An *n̥sis (Vedic Sanskrit así, Latin ensis) was a bladed weapon, originally a dagger of bronze or (in earliest times) of bone. An *iḱmos was a spear or similar pointed weapon. Words for axe include *h₂égʷsih₂ (Germanic, Greek, Italic) and *péleḱu- (Vedic Sanskrit paraśú, Greek pélekus); these could have been either of stone or of bronze.

The wheel (*kʷékʷlos – Vedic Sanskrit cakrá, Greek kúklos, Old English hweol, Serbo-Croatian kolo; or *róth₂eh₂ – Vedic Sanskrit rathá, German Rad, Latin rota) was known, certainly for ox-drawn carts. The wheel was probably not invented by the Proto-Indo-Europeans, but the word *kʷékʷlos is a native derivation of the root *kʷel- "to turn" rather than a borrowing, suggesting that the PIE speakers' contact with the people who introduced the wheel to them was short.[2] Horse-drawn chariots developed after the breakup of the proto-language, originating with the Proto-Indo-Iranians around 2000 BC.

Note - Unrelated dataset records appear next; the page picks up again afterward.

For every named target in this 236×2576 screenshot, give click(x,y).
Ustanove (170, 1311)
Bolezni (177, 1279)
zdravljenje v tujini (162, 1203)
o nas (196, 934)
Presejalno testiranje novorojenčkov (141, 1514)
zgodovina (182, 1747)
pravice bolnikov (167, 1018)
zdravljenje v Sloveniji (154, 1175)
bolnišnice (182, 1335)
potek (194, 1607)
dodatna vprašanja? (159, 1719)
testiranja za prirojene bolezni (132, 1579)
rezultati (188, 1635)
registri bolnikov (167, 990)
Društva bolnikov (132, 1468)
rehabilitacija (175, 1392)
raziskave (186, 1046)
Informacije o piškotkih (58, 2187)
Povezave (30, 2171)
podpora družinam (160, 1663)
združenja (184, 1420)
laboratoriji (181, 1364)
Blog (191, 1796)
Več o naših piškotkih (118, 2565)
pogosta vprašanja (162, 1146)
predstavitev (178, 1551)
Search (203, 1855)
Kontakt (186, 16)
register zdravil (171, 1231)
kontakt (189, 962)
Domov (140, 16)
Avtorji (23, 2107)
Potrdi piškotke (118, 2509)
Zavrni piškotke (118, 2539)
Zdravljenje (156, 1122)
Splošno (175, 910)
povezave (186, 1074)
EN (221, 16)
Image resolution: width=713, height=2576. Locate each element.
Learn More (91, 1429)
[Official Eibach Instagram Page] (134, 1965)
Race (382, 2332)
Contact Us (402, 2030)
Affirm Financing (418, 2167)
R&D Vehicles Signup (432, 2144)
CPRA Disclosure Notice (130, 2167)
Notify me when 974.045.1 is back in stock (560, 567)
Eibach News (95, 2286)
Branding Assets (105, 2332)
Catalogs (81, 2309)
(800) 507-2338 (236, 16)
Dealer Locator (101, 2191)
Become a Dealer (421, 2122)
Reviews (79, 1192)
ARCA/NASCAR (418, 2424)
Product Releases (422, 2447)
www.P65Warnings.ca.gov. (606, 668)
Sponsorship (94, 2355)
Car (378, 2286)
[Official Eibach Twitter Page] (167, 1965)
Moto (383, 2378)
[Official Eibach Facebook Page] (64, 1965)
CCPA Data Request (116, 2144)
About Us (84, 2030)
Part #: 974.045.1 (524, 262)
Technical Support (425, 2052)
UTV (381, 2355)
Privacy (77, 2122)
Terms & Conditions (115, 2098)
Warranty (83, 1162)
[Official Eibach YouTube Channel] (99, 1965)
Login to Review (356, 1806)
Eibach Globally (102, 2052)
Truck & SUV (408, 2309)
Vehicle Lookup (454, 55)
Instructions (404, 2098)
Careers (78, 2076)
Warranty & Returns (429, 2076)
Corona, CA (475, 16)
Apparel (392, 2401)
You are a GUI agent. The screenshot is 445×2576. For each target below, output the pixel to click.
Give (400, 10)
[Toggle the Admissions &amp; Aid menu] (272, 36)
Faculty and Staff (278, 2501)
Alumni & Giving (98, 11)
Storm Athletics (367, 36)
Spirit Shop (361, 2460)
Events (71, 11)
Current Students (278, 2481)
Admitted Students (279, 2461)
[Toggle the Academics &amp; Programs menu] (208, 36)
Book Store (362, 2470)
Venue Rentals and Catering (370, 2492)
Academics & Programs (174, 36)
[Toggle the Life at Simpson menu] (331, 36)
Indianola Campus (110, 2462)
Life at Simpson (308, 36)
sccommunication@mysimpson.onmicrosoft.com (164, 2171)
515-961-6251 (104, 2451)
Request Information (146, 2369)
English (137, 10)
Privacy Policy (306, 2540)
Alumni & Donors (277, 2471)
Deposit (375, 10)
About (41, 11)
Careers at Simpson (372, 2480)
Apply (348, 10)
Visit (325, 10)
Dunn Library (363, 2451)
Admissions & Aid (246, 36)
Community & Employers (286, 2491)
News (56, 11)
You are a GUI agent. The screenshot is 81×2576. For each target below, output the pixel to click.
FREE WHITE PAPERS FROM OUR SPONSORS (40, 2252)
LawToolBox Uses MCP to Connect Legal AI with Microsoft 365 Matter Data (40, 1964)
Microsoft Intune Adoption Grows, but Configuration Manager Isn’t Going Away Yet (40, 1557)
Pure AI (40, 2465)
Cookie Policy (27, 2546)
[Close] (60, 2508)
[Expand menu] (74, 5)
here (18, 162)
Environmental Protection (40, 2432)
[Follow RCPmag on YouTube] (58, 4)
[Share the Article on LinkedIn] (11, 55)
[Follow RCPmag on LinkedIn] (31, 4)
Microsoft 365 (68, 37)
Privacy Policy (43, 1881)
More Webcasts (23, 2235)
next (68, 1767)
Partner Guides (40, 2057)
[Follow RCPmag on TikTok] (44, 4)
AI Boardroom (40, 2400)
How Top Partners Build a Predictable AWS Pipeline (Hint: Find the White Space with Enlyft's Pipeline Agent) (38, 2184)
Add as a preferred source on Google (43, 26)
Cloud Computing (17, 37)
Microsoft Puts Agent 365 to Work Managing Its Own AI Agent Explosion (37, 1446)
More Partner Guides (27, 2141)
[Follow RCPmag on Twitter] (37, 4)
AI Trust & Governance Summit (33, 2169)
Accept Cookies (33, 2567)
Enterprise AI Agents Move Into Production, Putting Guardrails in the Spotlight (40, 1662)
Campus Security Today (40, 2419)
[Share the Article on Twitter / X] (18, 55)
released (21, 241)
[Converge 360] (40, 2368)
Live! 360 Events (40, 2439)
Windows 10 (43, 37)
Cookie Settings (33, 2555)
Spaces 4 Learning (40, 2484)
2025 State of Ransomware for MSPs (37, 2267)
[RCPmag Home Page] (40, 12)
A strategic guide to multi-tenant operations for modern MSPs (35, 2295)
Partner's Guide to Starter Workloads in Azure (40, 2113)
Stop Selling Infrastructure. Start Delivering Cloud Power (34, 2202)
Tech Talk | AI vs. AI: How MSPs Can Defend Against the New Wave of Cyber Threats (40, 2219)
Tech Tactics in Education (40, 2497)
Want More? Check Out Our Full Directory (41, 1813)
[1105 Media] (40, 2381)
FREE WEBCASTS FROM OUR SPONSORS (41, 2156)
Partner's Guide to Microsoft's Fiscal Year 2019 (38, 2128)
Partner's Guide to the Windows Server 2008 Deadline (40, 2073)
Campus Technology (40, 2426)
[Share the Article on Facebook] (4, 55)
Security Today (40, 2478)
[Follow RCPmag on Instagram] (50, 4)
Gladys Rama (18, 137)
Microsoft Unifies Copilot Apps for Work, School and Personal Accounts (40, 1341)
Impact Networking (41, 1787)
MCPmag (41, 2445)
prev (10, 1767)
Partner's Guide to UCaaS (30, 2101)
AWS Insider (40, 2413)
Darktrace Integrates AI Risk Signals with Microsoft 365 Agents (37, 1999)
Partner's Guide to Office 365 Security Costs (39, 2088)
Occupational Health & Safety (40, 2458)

Judging by the vocabulary, techniques of weaving, plaiting, tying knots etc. were important and well-developed and used for textile production as well as for baskets, fences, walls etc.


Tarpan horse (1841 drawing)

Proto-Indo-European society depended on animal husbandry. People valued cattle (*péḱu – Vedic Sanskrit páśu, Latin pecu- *gʷōus – Sanskrit go, Latin bo-) as their most important animals, measuring a man's wealth by the number of cows he owned (Latin pecunia 'money' from pecus). Sheep (*h₃ówis) and goats (*gʰáidos) were also kept, presumably by the less wealthy. Agriculture and catching fish (*písḱos) also featured.

The domestication of the horse (*h₁eḱuos – Vedic Sanskrit áśvas, Latin equus, Greek hippos) (see Tarpan) may have originated with these peoples: scholars sometimes invoke this as a factor contributing to their rapid expansion.

Ritual and sacrifice

They practiced a polytheistic religion centered on sacrificial rites, probably administered by a class of priests or shamans.

Animals were slaughtered (*gʷʰn̥tós) and dedicated to the gods (*déiwos) in the hope of winning their favour. The king as the high priest would have been the central figure in establishing favourable relations with the other world.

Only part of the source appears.